Aircraft Carrier USS Abraham Lincoln Serves as Location for Top Gun’ Sequel

Aircraft Carrier USS Abraham Lincoln Serves as Location for Top Gun' Sequel


Aircraft Carrier USS Abraham Lincoln Serves as Location for Top Gun’ Sequel

Contributed by Debbie Gregory

“Top Gun: Maverick,” the sequel to the 1986 Hollywood blockbuster “Top Gun,” is working to fulfill the need for speed aboard the USS Abraham Lincoln.

According to service spokesperson Lt. Cdr. Daniel Day, the Navy is supporting one shoot aboard USS Abraham Lincoln, per a Production Assistance Agreement signed by Paramount Pictures and the Department of Defense.

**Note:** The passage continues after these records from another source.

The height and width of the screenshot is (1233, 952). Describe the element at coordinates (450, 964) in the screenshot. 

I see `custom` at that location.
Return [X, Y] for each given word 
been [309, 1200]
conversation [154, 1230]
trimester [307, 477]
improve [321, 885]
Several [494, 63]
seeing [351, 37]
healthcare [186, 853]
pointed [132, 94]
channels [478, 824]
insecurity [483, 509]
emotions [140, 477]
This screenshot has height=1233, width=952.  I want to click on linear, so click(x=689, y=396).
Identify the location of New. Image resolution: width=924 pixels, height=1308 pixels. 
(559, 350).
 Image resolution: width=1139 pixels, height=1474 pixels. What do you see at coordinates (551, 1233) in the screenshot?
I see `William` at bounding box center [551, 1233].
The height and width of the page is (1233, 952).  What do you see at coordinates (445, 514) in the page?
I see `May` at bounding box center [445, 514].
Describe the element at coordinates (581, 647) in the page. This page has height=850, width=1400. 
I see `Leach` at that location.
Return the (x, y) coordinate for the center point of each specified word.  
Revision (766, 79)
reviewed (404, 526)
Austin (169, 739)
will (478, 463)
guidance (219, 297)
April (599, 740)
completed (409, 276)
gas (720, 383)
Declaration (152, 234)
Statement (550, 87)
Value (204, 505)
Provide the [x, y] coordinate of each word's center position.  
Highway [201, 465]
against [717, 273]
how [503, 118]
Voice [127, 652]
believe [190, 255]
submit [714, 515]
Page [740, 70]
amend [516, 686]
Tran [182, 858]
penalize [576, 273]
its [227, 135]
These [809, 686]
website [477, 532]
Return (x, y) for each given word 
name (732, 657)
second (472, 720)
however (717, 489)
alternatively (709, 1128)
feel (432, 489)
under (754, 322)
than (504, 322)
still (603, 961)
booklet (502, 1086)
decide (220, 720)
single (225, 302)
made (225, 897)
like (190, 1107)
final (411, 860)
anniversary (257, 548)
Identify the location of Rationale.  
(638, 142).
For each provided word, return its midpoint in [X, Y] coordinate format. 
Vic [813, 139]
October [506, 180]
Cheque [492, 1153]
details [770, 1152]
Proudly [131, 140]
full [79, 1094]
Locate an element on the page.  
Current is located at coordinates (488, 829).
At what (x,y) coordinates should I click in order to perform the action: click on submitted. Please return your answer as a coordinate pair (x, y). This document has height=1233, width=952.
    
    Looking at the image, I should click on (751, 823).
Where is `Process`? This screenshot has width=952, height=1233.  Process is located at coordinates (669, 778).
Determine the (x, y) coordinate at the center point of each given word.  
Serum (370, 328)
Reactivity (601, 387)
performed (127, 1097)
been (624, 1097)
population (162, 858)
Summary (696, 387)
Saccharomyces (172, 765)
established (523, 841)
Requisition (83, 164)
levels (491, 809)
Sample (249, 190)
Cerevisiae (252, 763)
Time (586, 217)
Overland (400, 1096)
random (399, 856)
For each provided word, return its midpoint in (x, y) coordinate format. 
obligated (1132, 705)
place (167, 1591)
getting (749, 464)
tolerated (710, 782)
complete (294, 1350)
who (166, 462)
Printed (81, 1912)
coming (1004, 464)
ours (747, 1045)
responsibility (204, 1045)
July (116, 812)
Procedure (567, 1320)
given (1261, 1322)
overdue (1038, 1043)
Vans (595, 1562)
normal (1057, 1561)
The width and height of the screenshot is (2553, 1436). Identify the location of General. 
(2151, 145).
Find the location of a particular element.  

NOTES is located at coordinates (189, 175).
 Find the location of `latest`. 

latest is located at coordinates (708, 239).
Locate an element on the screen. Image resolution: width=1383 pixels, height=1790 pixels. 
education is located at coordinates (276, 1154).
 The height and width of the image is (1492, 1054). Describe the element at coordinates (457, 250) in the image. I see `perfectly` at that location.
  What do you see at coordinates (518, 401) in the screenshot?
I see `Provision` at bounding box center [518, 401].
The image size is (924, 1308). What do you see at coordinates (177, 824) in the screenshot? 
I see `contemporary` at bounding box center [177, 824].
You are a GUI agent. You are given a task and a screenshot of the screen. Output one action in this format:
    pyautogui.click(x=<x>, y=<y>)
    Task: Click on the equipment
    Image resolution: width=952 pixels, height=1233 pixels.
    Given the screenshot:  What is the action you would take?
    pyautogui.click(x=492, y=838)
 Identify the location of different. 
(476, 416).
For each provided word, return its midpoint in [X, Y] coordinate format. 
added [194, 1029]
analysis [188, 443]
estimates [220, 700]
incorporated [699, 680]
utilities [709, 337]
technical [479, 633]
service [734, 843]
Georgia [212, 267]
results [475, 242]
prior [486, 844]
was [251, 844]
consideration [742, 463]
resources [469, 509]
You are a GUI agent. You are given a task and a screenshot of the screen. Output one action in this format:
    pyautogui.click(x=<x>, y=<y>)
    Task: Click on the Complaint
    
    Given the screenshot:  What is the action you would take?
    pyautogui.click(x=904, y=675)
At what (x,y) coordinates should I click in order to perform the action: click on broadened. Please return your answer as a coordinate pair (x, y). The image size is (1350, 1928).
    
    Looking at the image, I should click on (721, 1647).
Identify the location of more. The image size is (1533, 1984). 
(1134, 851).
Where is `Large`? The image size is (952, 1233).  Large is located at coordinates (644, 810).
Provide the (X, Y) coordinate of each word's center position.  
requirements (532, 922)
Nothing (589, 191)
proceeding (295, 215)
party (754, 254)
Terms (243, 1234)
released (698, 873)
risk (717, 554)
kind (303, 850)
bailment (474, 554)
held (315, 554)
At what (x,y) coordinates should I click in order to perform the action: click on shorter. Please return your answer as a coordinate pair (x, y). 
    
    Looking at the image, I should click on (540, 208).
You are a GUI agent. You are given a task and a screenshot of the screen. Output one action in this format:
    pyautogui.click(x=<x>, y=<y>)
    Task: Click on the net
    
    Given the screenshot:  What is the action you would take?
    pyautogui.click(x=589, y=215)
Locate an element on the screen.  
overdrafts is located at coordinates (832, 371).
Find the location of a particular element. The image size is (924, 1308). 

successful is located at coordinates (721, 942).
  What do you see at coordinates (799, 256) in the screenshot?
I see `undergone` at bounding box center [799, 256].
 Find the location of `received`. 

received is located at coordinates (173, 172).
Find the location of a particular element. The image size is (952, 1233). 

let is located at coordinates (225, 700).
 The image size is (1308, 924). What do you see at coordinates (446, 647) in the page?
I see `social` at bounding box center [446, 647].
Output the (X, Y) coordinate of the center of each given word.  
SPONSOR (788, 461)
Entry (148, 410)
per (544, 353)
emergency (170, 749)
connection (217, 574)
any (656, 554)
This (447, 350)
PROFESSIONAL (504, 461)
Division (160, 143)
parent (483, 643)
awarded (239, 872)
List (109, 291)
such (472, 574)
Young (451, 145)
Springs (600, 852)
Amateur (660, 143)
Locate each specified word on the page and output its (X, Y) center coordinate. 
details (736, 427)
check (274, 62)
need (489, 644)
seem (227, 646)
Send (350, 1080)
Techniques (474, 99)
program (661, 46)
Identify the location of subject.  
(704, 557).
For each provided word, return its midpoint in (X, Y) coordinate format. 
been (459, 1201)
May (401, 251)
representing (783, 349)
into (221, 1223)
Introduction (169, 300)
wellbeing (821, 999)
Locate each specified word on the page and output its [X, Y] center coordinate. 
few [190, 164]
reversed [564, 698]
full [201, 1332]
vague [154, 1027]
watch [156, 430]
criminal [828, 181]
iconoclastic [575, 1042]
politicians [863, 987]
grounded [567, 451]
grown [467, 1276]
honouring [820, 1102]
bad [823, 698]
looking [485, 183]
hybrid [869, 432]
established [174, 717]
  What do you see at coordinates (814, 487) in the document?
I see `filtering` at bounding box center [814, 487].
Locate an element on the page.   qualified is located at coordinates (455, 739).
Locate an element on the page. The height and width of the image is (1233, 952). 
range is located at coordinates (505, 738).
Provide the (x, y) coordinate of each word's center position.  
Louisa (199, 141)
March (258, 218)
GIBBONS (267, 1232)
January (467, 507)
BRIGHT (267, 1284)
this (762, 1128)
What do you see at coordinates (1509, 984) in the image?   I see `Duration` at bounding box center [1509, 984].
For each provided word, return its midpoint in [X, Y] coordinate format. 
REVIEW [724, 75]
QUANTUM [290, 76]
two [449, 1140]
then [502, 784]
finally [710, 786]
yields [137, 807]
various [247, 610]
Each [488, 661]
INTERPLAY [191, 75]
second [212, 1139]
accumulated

“Our priority will always be war-fighting, and training combat-ready Naval aviation forces … That being said, we believe we can support the film and simultaneously achieve training objectives,” Day said.

The crew is shooting footage on the flight deck of air operations, which will likely pair the Navy’s new Lockheed Martin F-35C Lightning II Joint Strike Fighters alongside older Boeing F/A-18E/F Super Hornets from Virginia Beach-based Carrier Air Wing Seven, taking off and landing as part of their carrier qualifications. Paramount will reimburse the Navy for any costs associated with flying sequences that do not meet training objective.

“This opportunity is one of many aircraft carrier embarks planned pier-side and at sea on both coasts coordinated by the Commander, Naval Air Forces,” said Naval Air Force Atlantic spokesman Cmdr. Dave Hecht.

The sequel has Tom Cruise reprising his role as Pete “Maverick” Mitchell and Val Kilmer back as Tom “Iceman” Kazansky. Miles Teller is playing the son of Maverick’s best friend, Nick “Goose” Bradshaw, who was killed in the original film during a training accident.

Rounding out the cast is Jennifer Connolly, Glen Powell, Jon Hamm, Ed Harris, Lewis Pullman, Charles Parnell, Bashir Salahuddin, Monica Barbaro, Danny Ramirez, and Jay Ellis.

Movie producer John Davis claimed that Top Gun was a recruiting video for the Navy, that people saw the movie and said, “Wow! I want to be a pilot.” After the film’s release, the US Navy stated that the number of young men who joined wanting to be Naval Aviators went up by 500 percent.

The sequel had a tentative release date of July 2019 but now appears likely to hit theaters in June 2020… 34 years after the original movie made its debut.